Aux Etats-Unis, plus qu'un frémissement

Or cette nouvelle forme de vente sur mobile a commencé à traverser le Pacifique. On voit par exemple apparaître des services de type conciergerie, qui permettent au consommateur de déléguer ses recherches de produits à quelqu'un qui, lui, se trouve devant un ordinateur. C'est tout le principe de la start-up californienne Magic, qui n'a ni application ni site Internet. Rien à installer, l'utilisateur envoie simplement sa demande par SMS : se faire livrer un plateau de sushis à la plage, ou encore commander un vol San Francisco – Boston pour le lendemain. Les collaborateurs de Magic font ensuite appel à des services d'achat délégué (Postmates, GrubHub…) ou contactent directement les marchands, puis soumettent une offre au paresseux, qui n'a plus qu'à la valider. Et Magic se rémunère par une petite commission.

Une commande typique effectuée via Magic

Mais ce n'est qu'un exemple parmi d'autres. Dans le conversational commerce, on rencontre aussi bien des applications qui utilisent la reconnaissance vocale (Luka) que les SMS (Fetch) et qui traitent les demandes par intelligence artificielle (Luka), à la main (Magic, Scratch, Path Talk) ou les deux (Cloe). En outre, la montée en puissance de Siri d'Apple, de Now de Google et de Cortana de Microsoft, tout comme celle des technologies de reconnaissance du langage naturel, pourraient encore renforcer les usages vocaux de conversational commerce.

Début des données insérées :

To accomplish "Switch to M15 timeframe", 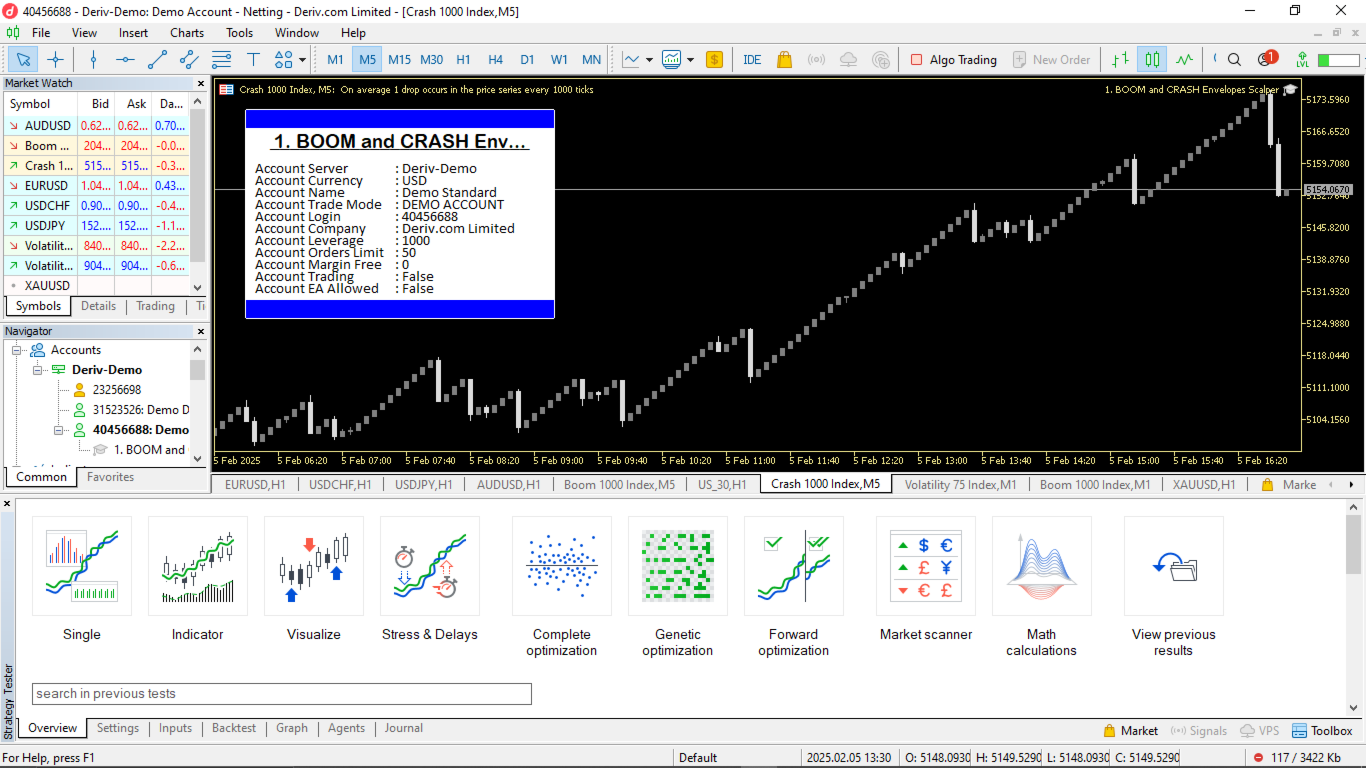I will pyautogui.click(x=399, y=59).
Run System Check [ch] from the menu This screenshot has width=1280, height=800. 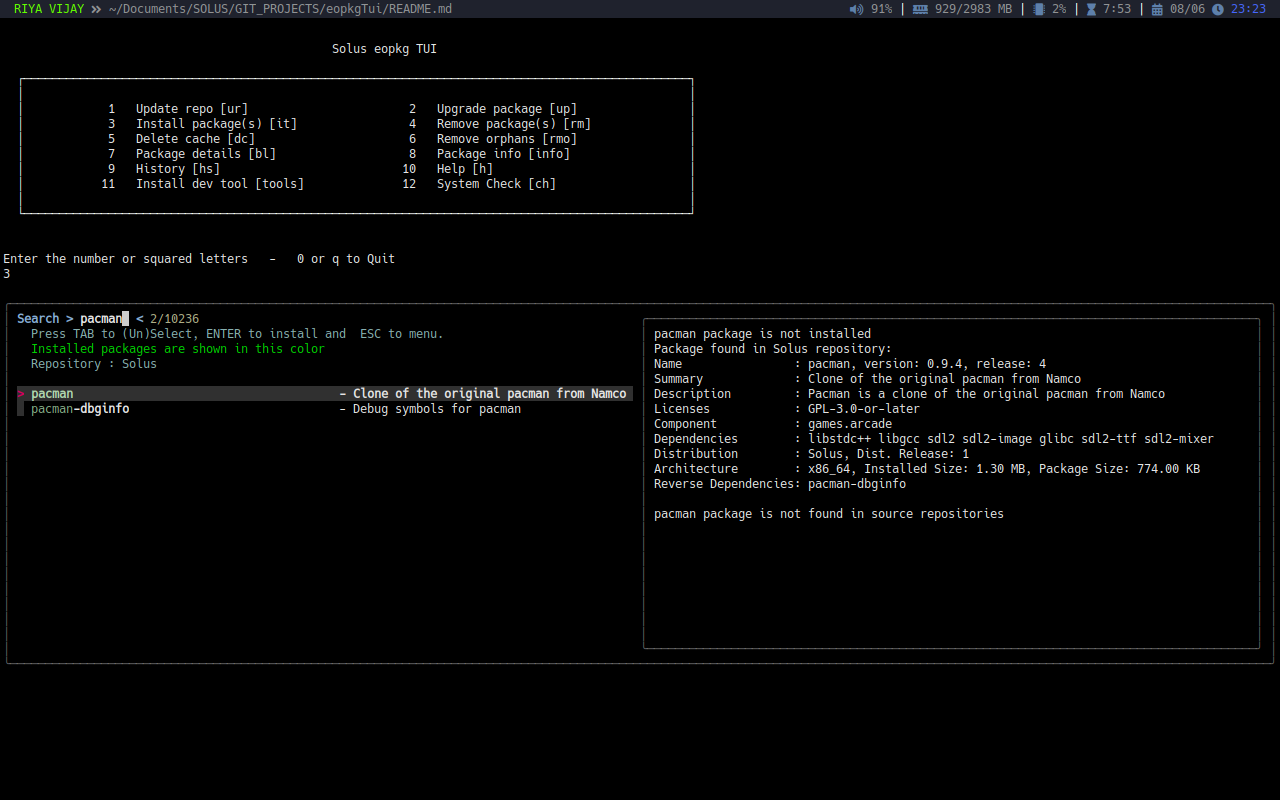coord(496,184)
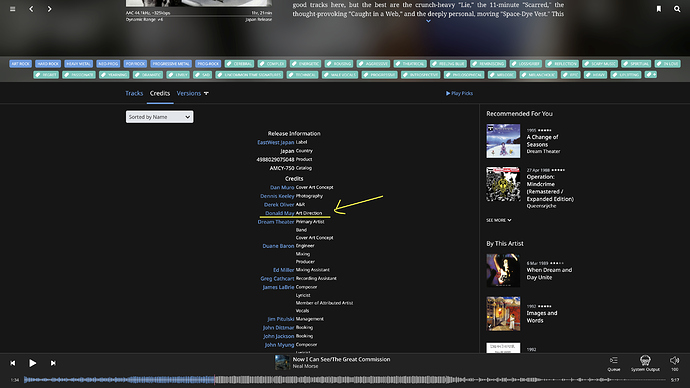The width and height of the screenshot is (690, 388).
Task: Skip to the previous track
Action: [13, 363]
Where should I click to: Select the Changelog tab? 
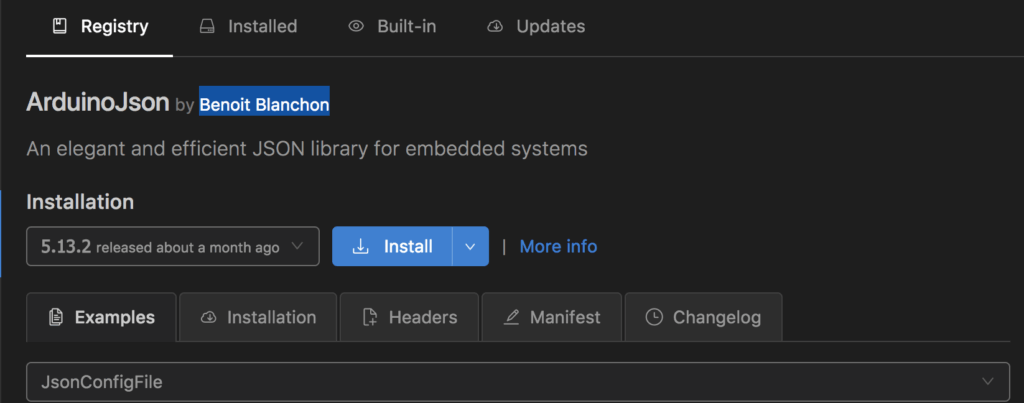716,318
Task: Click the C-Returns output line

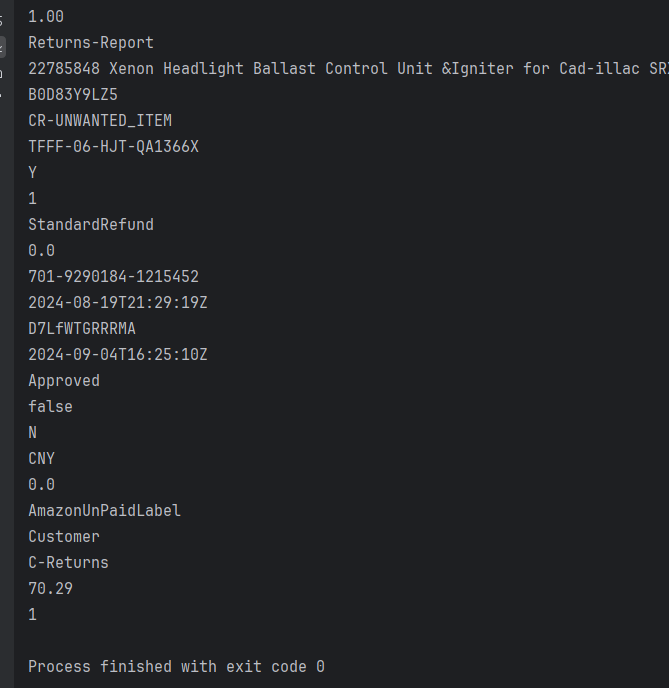Action: click(68, 563)
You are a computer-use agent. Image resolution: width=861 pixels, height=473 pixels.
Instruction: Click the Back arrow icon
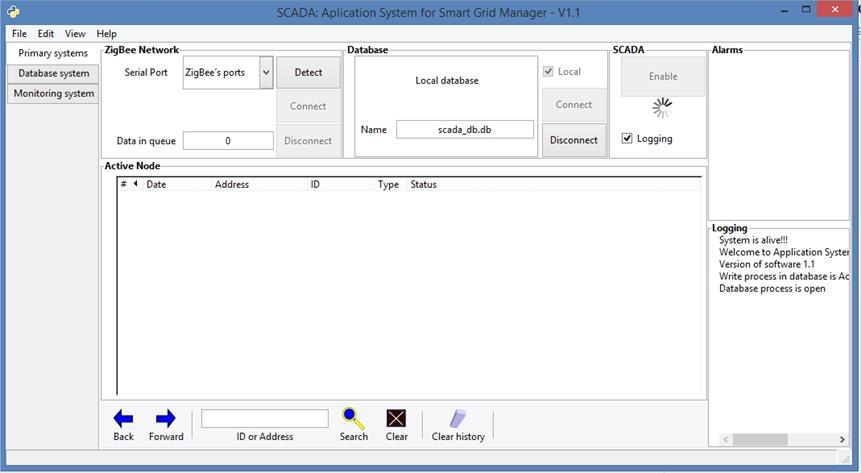(x=123, y=418)
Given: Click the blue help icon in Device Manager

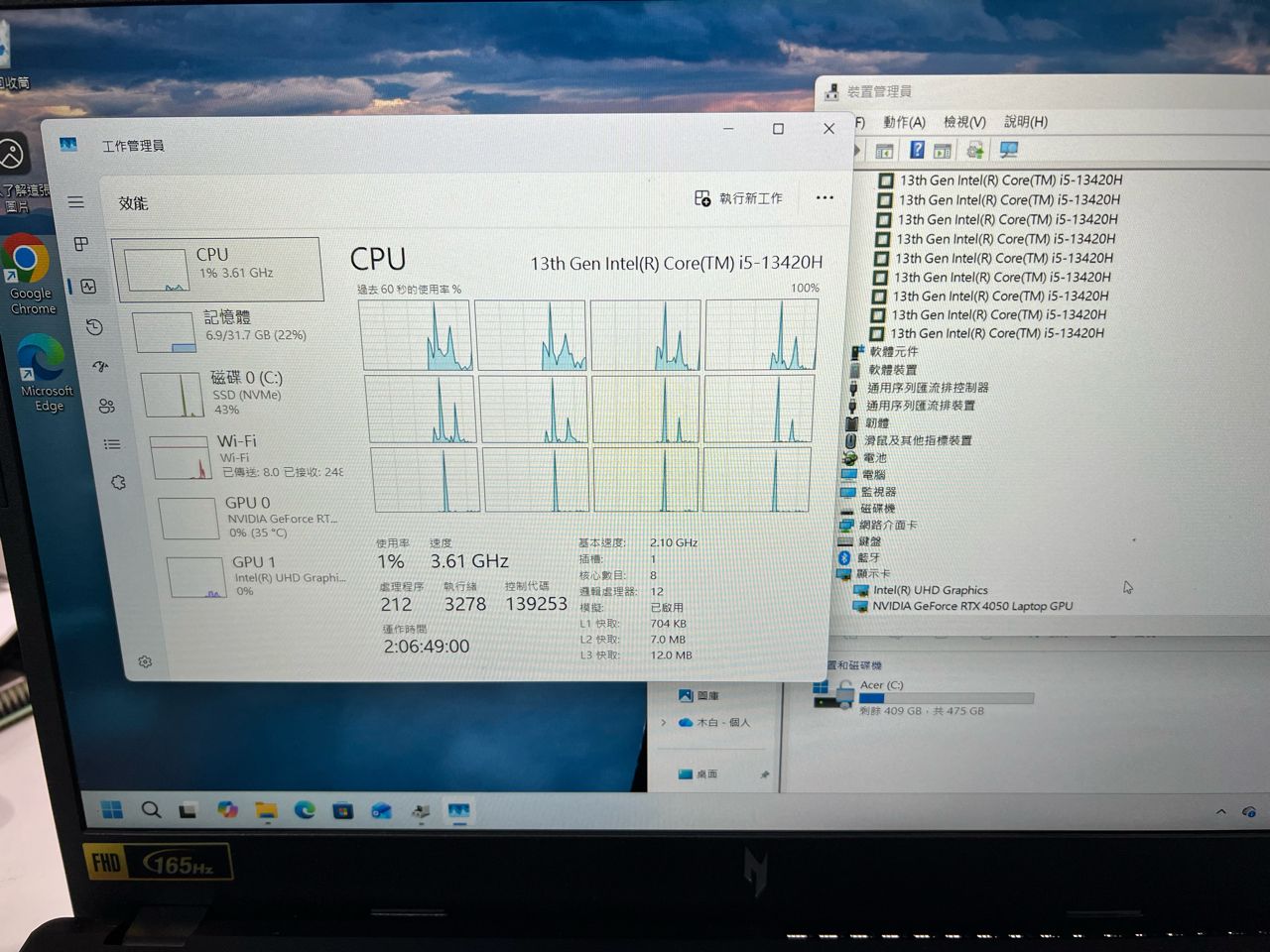Looking at the screenshot, I should (917, 150).
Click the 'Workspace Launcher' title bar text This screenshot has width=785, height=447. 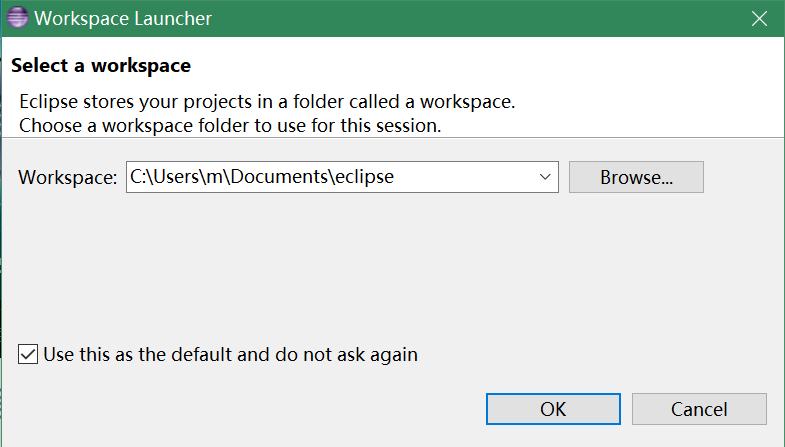(123, 18)
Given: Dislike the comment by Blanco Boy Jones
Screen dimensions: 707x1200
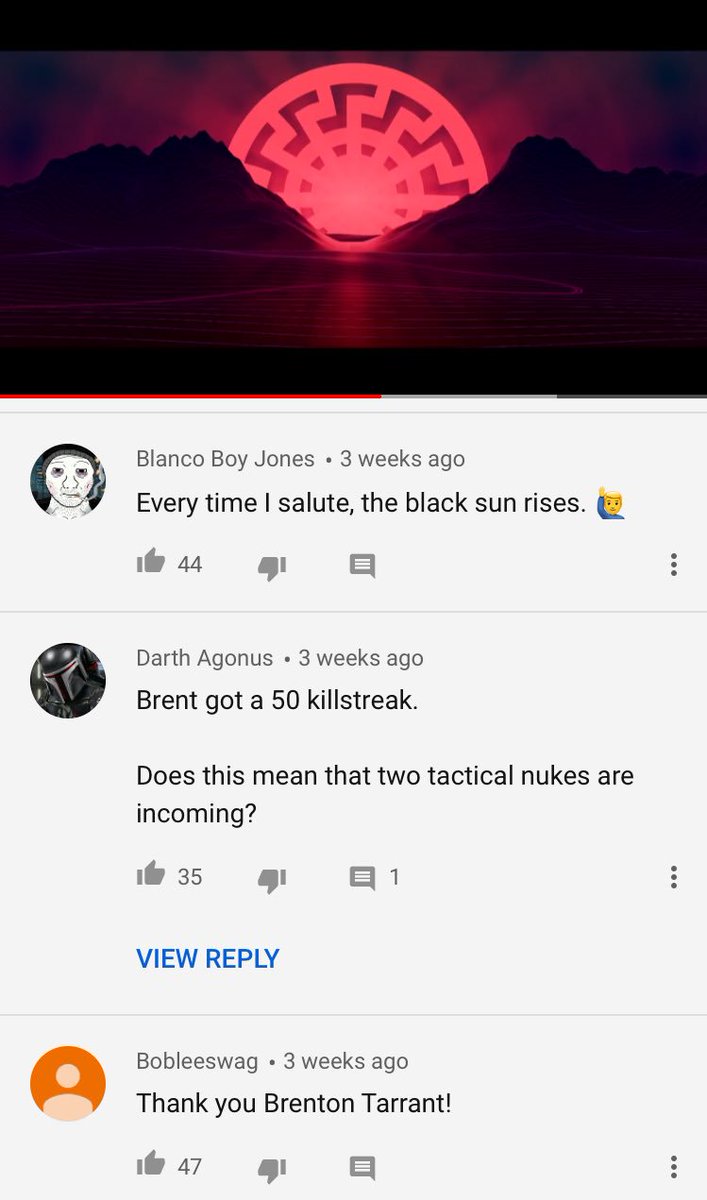Looking at the screenshot, I should point(272,567).
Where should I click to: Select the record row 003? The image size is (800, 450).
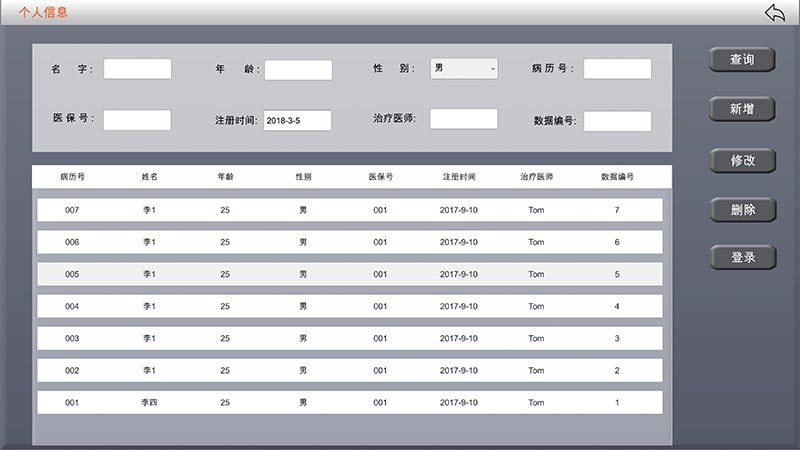349,338
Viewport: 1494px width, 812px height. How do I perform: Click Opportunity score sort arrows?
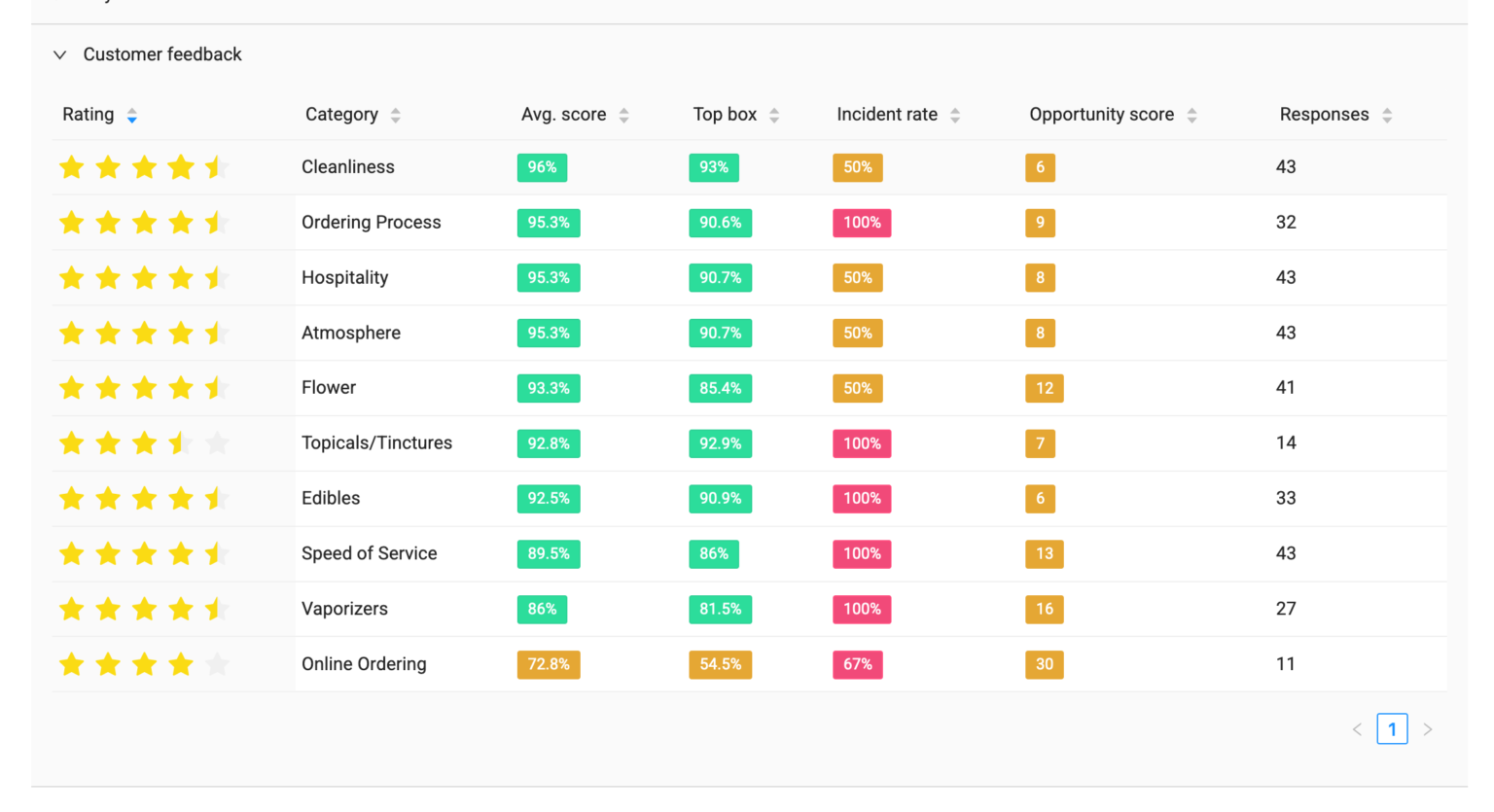pyautogui.click(x=1192, y=116)
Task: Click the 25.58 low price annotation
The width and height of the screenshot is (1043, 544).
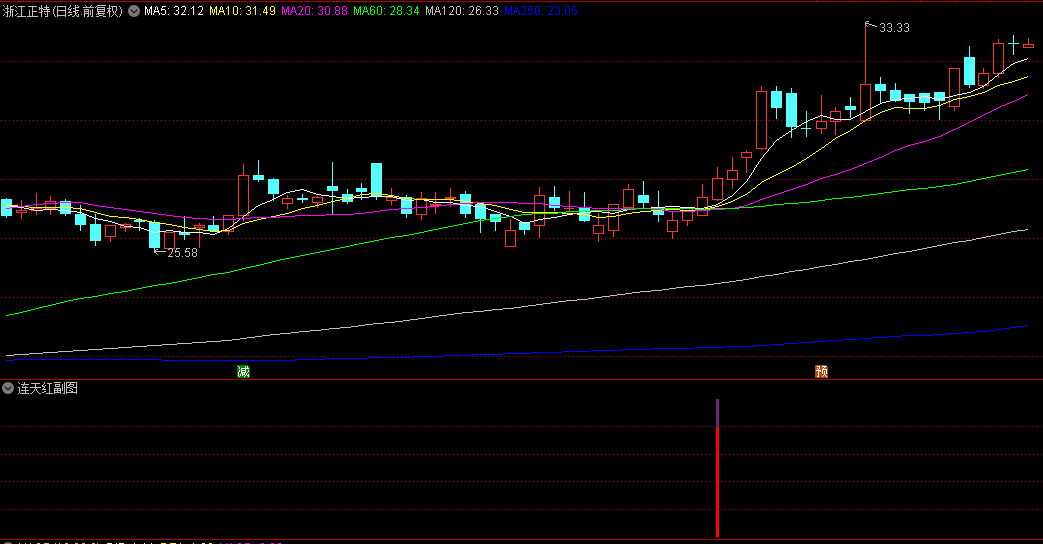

Il n'est pas surprenant non plus que Mark Zuckerberg, lors de sa conférence F8 de mars 2015, ait détaillé comment les membres du réseau social pourraient à l'avenir utiliser Facebook Messenger pour passer des commandes et interagir avec des commerces locaux. Cette nouvelle tendance ne restera pas longtemps l'apanage de start-up spécialisées et devrait rapidement investir les opérateurs de messageries mobiles eux-mêmes, qui marcheront ainsi dans le sillage de WeChat. C'est par exemple le cas de l'Américain Tango, qui crée maintenant des listes de produits à partir des recherches effectuées sur Walmart et AliExpress, que les mobinautes voient dans un onglet dédié de l'application et peuvent ensuite partager et acheter depuis leur flux de messages textes.

Quant à WeChat, il a lui-même entrepris de diffuser son modèle dans le monde. Cette année, le Chinois a successivement investi 50 millions de dollars dans son copycat canadien Kik, annoncé que son système de paiement serait bientôt disponible pour les transactions transfrontalières (en dollars, euros, livres sterling, yens, wons et dollars hongkongais, canadiens, australiens et néozélandais) et prévu d'investir 3,4 millions de dollars en amorçage dans des start-up africaines.

Après des années passées à s'arracher les cheveux sur les taux de transformation décevants du mobile, les e-commerçants occidentaux devraient en tous cas voir avec ironie que des services aussi low-tech que les messageries mobiles puissent apporter une solution à leur problème longtemps resté insoluble.